=== WHAT YOU HAVE TO DO ===
Retype every line of the entries below verbatim, omitting the pictures.
────────────────────────────────────────
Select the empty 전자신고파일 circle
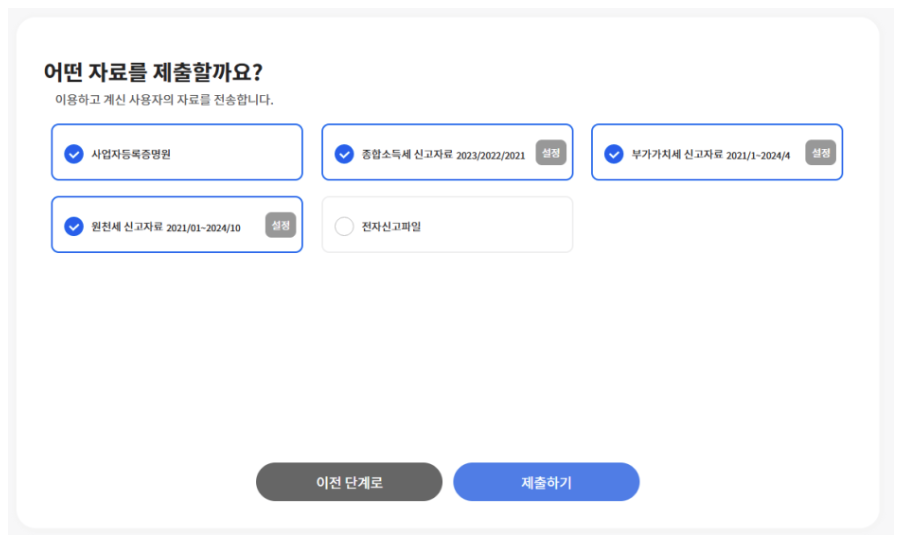The image size is (898, 540). pyautogui.click(x=344, y=226)
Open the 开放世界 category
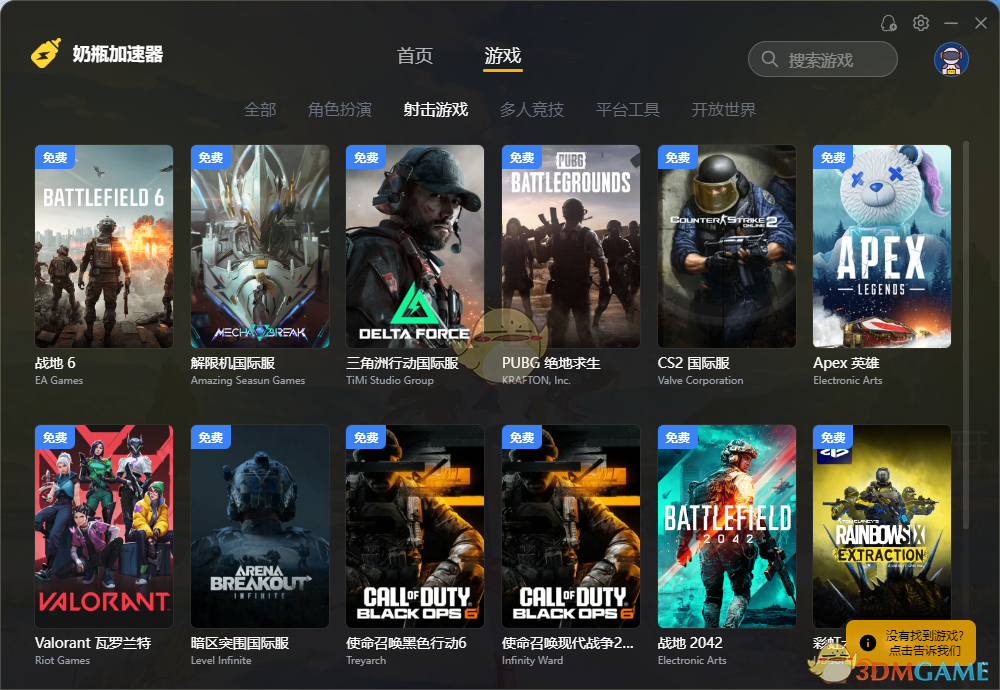This screenshot has width=1000, height=690. click(x=723, y=110)
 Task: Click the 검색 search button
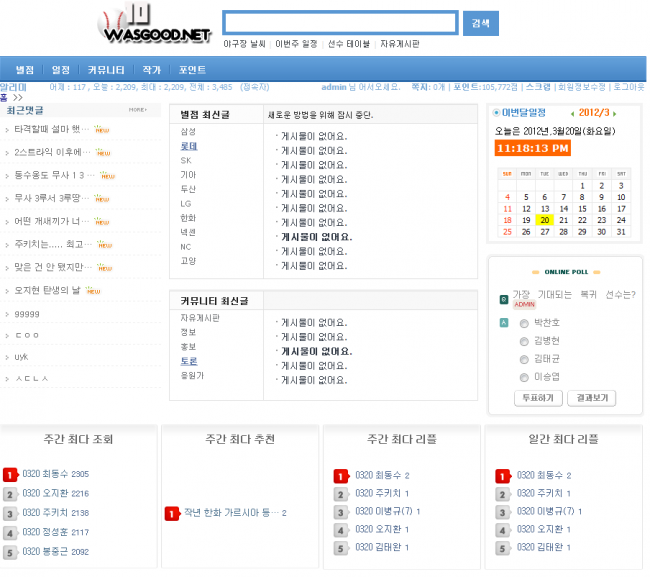[x=480, y=23]
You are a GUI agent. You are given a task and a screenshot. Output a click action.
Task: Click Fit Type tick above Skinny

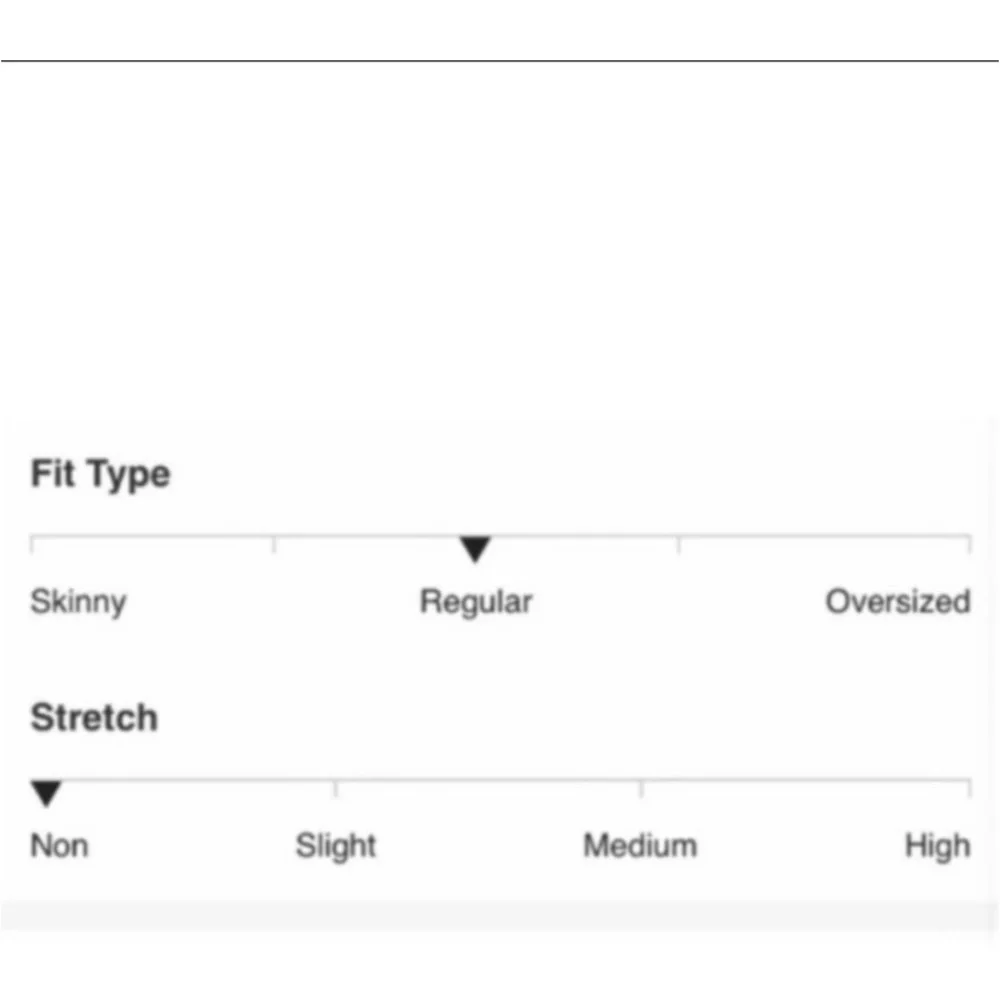click(32, 544)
────────────────────────────────────────
=== THE REPLY ===
Select the empty 전자신고파일 circle
The image size is (898, 540). pyautogui.click(x=344, y=226)
Open the 开放世界 category
This screenshot has width=1000, height=690. click(x=723, y=110)
 Task: Click the 검색 search button
[x=480, y=23]
You are a GUI agent. You are given a task and a screenshot. Output a click action.
Task: Click Fit Type tick above Skinny

click(32, 544)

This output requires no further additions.